======== Material provided ========

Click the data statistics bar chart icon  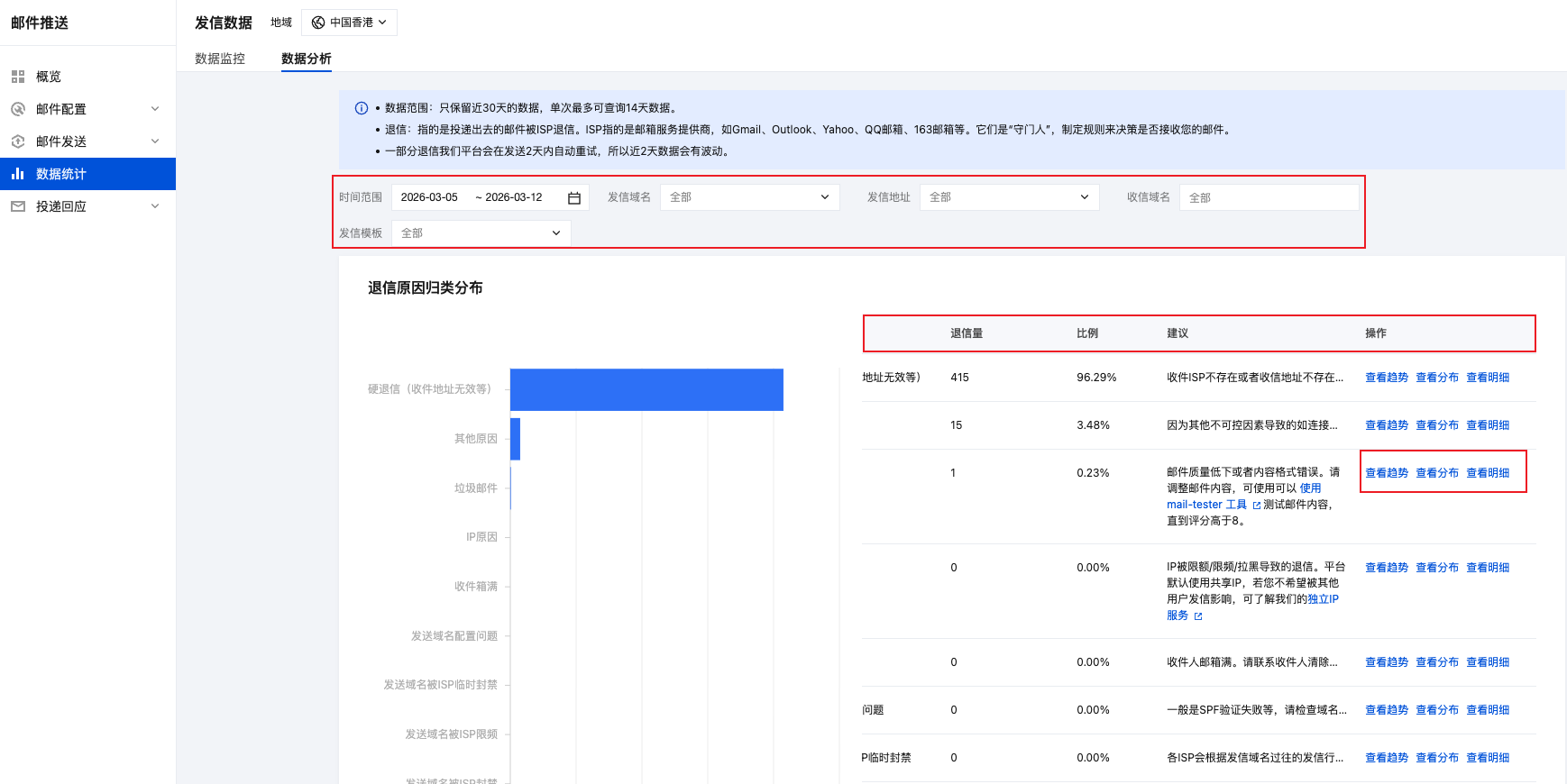[18, 174]
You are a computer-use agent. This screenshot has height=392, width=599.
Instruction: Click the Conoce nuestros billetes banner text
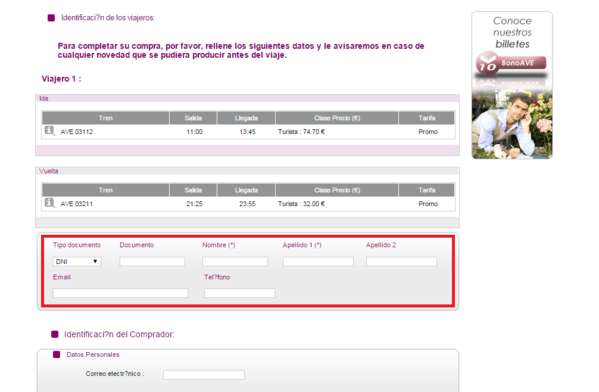[512, 32]
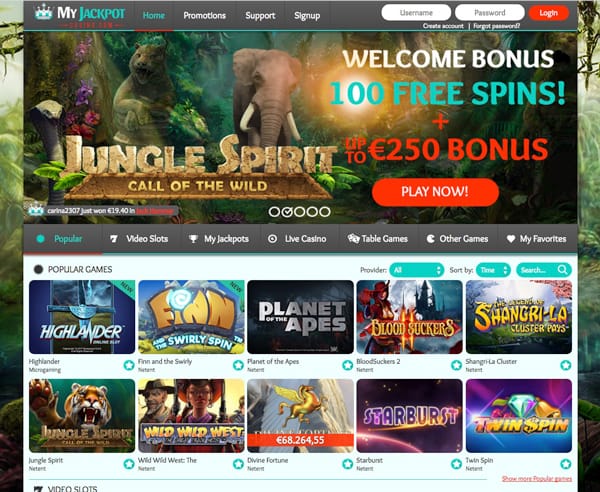Star the Twin Spin game

tap(566, 464)
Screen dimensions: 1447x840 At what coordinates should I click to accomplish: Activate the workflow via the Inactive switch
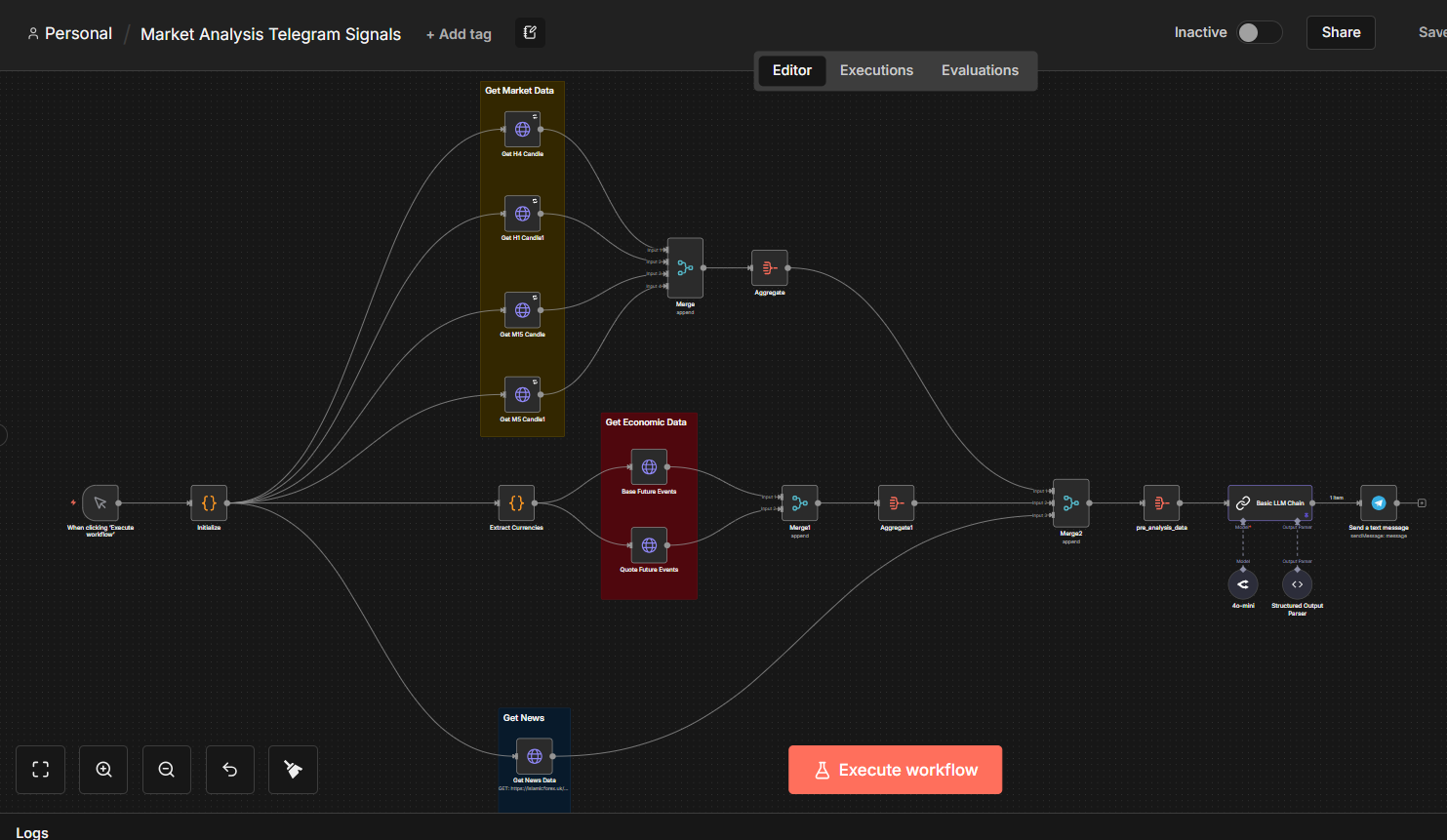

========

_Activity_. In the data, the line that contains "You are a computer-use" begins the part to write out; restate it and each line after it word for word through the end, with no pictures.

_Answer to this exercise_.
You are a computer-use agent. This screenshot has height=392, width=599.
Instruction: Click the Conoce nuestros billetes banner text
[512, 32]
Star the Twin Spin game

tap(566, 464)
Screen dimensions: 1447x840 At what coordinates should I click to accomplish: Activate the workflow via the Inactive switch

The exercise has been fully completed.